Richard would still do good; nor was he without opportunity.
Outside of the large and tempting field where he
had so long labored, and from which he imagined himself in
a sense banished, in the “margin” of things where he lived,
he found enclosures, or rather wastes, that demanded Christian
attention, and appealed to Christian fidelity. At Bill
Stonners' Point, collecting his pupils from the neighboring
forest, from the docks, and Islands, including Chuk, and two
or three mill-boys and river-drivers, he formed a sort of
Ragged School; and Sunday evening he had a small congregation
of what are sometimes denominated the Great
Unwashed; and Miss Freeling would call the Bare Feet.

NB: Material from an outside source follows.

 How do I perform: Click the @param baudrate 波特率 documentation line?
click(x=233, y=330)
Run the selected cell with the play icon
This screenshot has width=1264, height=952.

These had to be instructed, not only in the first principles of
the doctrine of Christ, but in rudiments of behavior and
decency, and the proper use of their mother tongue; and
some must be taught reading and spelling. I know not
whether it is an honor to Chuk, or a reflection on the rest,
to say he was at the head of the class.

In this, Richard did not forget the Griped Hand and the
Church. He loved and would serve both; and hoped that
he might make of these Wild Olives, as he called them,
plants that would do to graft on the domestic and civilized
stock, and such as might adorn and bless those higher
spheres to which he hoped ultimately to commit them.